# Errore libsdl installazione vlc

## Pes88

Ciao!!!!

Sto cercando di installare vlc, ma ogni volta ottengo un errore di compilazione , quando emerge cerca di compilare libsdl!

```

Compiling source in /var/tmp/portage/media-libs/libsdl-1.2.13-r1/work/SDL-1.2.13 ...

make -j2 

/bin/sh ./build-scripts/mkinstalldirs build

make: *** No rule to make target `build/make.loonf', needed by `build/libSDL.la'.  Stop.

make: *** Waiting for unfinished jobs....

mkdir -p -- build

 * 

 * ERROR: media-libs/libsdl-1.2.13-r1 failed.

 * Call stack:

 *               ebuild.sh, line   49:  Called src_compile

 *             environment, line 2796:  Called _eapi2_src_compile

 *               ebuild.sh, line  634:  Called die

 * The specific snippet of code:

 *         emake || die "emake failed"

 *  The die message:

 *   emake failed

```

Ho provato a disinstallare tutto ad aggiornare il sistema ma l'errore c'è sempre , e non riesco ad usare vlc

----------

## Onip

prova a postare un po' di errore in più

----------

## Pes88

Ora posto l'output di emerge, ma non credo cambi qualcosa, perchè la parte dove venivano fuori gli errori è quella già postata : 

```

Generating dependencies for ./src/timer/unix/SDL_systimer.c

>>> Source configured.

>>> Compiling source in /var/tmp/portage/media-libs/libsdl-1.2.13-r1/work/SDL-1.2.13 ...

make -j2 

/bin/sh ./build-scripts/mkinstalldirs build

make: *** No rule to make target `build/make.loonf', needed by `build/libSDL.la'.  Stop.

make: *** Waiting for unfinished jobs....

mkdir -p -- build

 * 

 * ERROR: media-libs/libsdl-1.2.13-r1 failed.

 * Call stack:

 *               ebuild.sh, line   49:  Called src_compile

 *             environment, line 2796:  Called _eapi2_src_compile

 *               ebuild.sh, line  634:  Called die

 * The specific snippet of code:

 *         emake || die "emake failed"

 *  The die message:

 *   emake failed

 * 

 * If you need support, post the topmost build error, and the call stack if relevant.

 * A complete build log is located at '/var/tmp/portage/media-libs/libsdl-1.2.13-r1/temp/build.log'.

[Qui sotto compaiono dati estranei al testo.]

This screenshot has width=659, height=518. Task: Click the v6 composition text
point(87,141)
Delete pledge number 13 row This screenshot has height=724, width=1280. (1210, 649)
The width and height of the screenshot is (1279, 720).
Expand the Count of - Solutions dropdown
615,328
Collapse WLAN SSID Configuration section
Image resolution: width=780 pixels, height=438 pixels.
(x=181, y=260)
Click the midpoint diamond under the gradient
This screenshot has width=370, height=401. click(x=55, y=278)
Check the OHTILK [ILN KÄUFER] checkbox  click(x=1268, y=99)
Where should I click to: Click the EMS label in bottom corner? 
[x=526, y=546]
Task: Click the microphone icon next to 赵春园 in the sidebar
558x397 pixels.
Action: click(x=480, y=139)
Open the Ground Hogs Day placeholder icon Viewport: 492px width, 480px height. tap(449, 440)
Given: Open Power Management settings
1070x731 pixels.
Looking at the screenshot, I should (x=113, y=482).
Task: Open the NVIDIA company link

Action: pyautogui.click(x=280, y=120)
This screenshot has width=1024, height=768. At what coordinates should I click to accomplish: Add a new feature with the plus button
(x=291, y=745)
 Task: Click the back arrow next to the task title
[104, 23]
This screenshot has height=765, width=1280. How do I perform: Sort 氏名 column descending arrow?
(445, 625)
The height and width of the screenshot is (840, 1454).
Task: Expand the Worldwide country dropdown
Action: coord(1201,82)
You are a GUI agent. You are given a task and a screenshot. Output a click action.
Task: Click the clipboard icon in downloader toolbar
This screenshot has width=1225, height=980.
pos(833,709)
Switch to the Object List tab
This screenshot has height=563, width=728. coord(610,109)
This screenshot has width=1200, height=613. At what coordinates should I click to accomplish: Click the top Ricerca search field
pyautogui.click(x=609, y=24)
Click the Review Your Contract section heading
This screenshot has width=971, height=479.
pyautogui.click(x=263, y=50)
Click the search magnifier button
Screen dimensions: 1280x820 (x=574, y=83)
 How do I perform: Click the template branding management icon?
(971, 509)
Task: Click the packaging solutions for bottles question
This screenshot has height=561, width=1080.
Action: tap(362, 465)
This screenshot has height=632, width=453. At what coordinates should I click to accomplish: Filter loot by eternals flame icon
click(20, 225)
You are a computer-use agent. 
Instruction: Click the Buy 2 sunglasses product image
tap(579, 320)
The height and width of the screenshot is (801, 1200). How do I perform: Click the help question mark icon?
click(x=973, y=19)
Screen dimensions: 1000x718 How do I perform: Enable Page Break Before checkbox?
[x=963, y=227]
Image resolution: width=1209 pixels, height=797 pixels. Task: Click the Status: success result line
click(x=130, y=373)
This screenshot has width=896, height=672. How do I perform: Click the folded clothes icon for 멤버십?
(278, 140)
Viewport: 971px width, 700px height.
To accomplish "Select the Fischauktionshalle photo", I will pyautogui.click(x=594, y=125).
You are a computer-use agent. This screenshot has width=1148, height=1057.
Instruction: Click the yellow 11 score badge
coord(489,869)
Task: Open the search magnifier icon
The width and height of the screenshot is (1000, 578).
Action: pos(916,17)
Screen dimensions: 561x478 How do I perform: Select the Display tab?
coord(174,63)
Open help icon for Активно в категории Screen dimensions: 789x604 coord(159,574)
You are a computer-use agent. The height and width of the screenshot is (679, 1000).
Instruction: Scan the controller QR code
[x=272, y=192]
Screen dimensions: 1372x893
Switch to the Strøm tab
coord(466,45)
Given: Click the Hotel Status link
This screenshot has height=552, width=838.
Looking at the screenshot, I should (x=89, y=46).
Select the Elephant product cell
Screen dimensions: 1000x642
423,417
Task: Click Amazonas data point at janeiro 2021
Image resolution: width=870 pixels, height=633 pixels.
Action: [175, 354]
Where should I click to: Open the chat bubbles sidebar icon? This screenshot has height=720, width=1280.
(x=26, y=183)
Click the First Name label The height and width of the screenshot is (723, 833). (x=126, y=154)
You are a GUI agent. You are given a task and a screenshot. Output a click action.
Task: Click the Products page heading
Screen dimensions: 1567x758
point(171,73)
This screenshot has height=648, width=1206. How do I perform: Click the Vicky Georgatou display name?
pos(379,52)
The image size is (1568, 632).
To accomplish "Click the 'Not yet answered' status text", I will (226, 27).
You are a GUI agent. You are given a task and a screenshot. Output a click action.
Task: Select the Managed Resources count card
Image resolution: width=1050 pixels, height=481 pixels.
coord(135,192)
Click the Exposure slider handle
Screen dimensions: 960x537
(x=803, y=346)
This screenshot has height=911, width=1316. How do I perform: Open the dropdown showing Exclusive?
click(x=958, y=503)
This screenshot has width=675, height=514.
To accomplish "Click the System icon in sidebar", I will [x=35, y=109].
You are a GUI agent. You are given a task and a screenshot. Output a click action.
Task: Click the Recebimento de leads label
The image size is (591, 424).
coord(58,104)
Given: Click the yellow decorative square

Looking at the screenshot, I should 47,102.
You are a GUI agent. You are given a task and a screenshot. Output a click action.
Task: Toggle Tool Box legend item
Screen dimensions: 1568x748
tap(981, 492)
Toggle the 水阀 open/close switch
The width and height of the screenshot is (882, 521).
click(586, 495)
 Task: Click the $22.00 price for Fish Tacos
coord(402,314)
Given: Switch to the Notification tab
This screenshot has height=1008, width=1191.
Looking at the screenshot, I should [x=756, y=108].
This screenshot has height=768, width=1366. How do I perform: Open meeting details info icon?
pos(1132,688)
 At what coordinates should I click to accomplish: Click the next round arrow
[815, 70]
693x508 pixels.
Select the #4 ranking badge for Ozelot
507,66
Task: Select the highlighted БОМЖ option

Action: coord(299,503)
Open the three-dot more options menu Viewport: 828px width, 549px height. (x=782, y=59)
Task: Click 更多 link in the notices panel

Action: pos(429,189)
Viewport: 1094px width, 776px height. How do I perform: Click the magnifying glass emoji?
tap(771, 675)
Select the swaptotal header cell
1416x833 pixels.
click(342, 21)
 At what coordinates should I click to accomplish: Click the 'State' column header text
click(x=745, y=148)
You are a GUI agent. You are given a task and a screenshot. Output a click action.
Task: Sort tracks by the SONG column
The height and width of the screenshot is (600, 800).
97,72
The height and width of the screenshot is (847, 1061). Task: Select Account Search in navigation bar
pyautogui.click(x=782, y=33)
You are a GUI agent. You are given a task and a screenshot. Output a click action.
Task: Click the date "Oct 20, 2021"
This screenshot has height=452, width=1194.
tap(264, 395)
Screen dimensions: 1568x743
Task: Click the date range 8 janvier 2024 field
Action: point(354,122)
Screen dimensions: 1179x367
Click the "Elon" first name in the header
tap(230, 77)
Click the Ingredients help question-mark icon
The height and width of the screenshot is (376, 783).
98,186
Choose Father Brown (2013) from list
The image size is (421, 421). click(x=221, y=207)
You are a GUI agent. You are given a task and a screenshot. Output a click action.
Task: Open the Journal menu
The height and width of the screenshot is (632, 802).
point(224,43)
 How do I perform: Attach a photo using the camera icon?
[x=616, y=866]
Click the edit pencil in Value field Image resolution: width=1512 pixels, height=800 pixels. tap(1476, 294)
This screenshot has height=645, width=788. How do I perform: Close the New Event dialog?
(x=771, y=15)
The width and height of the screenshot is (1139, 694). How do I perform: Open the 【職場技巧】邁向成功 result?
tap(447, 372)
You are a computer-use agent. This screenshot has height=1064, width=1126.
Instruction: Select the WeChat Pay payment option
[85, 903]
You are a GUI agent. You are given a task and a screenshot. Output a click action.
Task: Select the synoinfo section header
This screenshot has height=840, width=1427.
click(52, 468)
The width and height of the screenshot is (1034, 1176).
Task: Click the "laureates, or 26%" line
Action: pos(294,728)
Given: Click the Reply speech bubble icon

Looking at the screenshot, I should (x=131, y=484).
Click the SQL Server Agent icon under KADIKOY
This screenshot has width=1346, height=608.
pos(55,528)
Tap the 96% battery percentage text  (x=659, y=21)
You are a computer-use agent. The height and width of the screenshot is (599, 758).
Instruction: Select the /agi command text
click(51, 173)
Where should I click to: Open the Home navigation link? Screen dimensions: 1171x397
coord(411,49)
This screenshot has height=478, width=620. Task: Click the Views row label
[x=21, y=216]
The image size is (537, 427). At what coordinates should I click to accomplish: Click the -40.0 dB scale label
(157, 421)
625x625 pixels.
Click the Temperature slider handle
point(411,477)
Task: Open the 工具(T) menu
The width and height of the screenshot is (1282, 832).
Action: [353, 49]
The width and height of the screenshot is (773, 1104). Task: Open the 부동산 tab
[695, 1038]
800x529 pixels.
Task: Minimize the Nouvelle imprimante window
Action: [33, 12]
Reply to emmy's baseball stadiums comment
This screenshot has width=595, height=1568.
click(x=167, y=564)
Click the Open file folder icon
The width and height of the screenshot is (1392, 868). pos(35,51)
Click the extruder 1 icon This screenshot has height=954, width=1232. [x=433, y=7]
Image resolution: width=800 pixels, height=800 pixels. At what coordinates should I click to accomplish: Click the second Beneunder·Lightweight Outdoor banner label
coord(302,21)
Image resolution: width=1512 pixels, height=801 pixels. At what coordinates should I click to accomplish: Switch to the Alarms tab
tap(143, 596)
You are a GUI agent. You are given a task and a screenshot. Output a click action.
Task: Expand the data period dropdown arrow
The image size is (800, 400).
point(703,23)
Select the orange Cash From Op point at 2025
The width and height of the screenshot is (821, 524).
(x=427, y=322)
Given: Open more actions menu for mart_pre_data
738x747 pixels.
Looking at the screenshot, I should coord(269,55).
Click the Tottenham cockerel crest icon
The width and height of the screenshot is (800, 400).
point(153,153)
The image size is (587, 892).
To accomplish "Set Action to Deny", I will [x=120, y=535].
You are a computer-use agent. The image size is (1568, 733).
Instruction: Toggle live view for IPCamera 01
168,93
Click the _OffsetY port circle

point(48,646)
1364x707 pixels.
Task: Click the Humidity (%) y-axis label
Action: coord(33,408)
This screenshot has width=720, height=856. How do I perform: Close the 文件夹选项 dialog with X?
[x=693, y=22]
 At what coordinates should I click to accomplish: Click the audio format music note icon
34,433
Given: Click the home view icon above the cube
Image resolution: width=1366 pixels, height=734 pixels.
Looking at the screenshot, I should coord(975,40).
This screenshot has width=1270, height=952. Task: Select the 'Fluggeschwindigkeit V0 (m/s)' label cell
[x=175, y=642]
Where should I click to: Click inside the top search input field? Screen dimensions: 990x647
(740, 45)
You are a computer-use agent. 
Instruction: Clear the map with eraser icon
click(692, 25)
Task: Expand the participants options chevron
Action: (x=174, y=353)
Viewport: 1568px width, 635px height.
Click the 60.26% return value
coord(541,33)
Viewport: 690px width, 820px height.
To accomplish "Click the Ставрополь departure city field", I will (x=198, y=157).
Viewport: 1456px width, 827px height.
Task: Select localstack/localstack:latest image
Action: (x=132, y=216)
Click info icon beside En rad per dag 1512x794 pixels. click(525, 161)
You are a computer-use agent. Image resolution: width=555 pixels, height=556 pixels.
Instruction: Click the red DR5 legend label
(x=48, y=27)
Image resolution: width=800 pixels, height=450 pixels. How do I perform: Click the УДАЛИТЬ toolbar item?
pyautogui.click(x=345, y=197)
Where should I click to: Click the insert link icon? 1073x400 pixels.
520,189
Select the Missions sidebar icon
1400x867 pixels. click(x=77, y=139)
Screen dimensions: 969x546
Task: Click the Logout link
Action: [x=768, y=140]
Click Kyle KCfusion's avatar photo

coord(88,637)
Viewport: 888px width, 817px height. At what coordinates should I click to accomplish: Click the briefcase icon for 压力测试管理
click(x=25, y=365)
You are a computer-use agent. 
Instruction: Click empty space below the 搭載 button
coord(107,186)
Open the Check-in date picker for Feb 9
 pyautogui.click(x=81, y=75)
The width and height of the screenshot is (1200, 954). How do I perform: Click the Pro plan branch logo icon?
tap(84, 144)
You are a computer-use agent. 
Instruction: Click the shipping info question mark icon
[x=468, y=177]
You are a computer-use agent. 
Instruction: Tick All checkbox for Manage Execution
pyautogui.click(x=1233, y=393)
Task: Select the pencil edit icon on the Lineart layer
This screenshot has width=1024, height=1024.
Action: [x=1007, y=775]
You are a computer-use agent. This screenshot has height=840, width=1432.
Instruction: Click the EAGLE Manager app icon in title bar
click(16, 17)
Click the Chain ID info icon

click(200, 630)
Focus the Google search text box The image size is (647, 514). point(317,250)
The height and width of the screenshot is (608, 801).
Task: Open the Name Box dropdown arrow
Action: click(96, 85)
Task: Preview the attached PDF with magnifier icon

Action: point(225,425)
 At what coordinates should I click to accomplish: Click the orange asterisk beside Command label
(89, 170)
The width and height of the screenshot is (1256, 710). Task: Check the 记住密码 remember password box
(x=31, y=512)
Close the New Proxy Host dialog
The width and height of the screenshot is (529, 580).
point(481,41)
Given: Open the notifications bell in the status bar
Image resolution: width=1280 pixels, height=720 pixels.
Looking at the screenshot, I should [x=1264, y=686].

 * The ebuild environment file is located at '/var/tmp/portage/media-libs/libsdl-1.2.13-r1/temp/environment'.

 * 

>>> Failed to emerge media-libs/libsdl-1.2.13-r1, Log file:

>>>  '/var/tmp/portage/media-libs/libsdl-1.2.13-r1/temp/build.log'

 * Messages for package media-plugins/live-2008.09.02:

 * If you are upgrading from a version prior to live-2008.02.08

 * Please make sure to rebuild applications built against live

 * like vlc or mplayer. live may have had ABI changes and live

 * support might be broken.

 * Messages for package media-libs/libdvbpsi-0.1.5:

 * Documentation was not built

 * Messages for package media-libs/libsdl-1.2.13-r1:

 * 

 * ERROR: media-libs/libsdl-1.2.13-r1 failed.

 * Call stack:

 *               ebuild.sh, line   49:  Called src_compile

 *             environment, line 2796:  Called _eapi2_src_compile

 *               ebuild.sh, line  634:  Called die

 * The specific snippet of code:

 *         emake || die "emake failed"

 *  The die message:

 *   emake failed

 * 

 * If you need support, post the topmost build error, and the call stack if relevant.

 * A complete build log is located at '/var/tmp/portage/media-libs/libsdl-1.2.13-r1/temp/build.log'.

 * The ebuild environment file is located at '/var/tmp/portage/media-libs/libsdl-1.2.13-r1/temp/environment'.

 * 

 * GNU info directory index is up-to-date.

```

----------

## MajinJoko

Provare con un

```
revdep-rebuild
```

?

Magari c'é qualche libreria rotta..

----------

## Pes88

lancio revdep-rebuild --library libsdl.so??

----------